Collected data
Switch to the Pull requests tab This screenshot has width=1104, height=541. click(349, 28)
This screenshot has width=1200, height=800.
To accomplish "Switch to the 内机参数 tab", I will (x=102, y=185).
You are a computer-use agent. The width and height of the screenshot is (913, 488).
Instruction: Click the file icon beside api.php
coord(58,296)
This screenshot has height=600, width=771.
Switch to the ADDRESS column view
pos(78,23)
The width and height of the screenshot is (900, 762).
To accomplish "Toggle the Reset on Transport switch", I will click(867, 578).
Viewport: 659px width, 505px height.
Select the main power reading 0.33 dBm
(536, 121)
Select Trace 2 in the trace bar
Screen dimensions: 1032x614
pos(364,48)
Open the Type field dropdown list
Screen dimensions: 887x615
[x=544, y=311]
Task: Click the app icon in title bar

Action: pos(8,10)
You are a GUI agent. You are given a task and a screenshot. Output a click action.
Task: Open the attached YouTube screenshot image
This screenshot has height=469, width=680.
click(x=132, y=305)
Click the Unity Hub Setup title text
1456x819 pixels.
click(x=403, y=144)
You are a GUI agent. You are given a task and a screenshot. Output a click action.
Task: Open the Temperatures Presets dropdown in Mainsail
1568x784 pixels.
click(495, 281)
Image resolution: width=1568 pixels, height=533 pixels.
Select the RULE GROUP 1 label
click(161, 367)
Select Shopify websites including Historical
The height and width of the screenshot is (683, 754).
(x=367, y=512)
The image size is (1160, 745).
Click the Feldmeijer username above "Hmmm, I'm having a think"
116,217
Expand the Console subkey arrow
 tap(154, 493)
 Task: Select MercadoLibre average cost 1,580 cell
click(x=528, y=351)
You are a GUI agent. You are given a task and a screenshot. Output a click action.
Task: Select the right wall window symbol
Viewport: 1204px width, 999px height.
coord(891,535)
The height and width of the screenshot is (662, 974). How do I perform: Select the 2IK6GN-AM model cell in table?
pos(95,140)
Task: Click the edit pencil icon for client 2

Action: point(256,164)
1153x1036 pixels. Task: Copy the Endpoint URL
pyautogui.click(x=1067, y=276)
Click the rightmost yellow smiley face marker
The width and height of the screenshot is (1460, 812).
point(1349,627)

Your instructions >>
Only the lines from the one containing "The width and height of the screenshot is (1460, 812)." through the end of the records above belong in the answer, each exactly as written.

Result for this task >>
The width and height of the screenshot is (1460, 812).
point(1349,627)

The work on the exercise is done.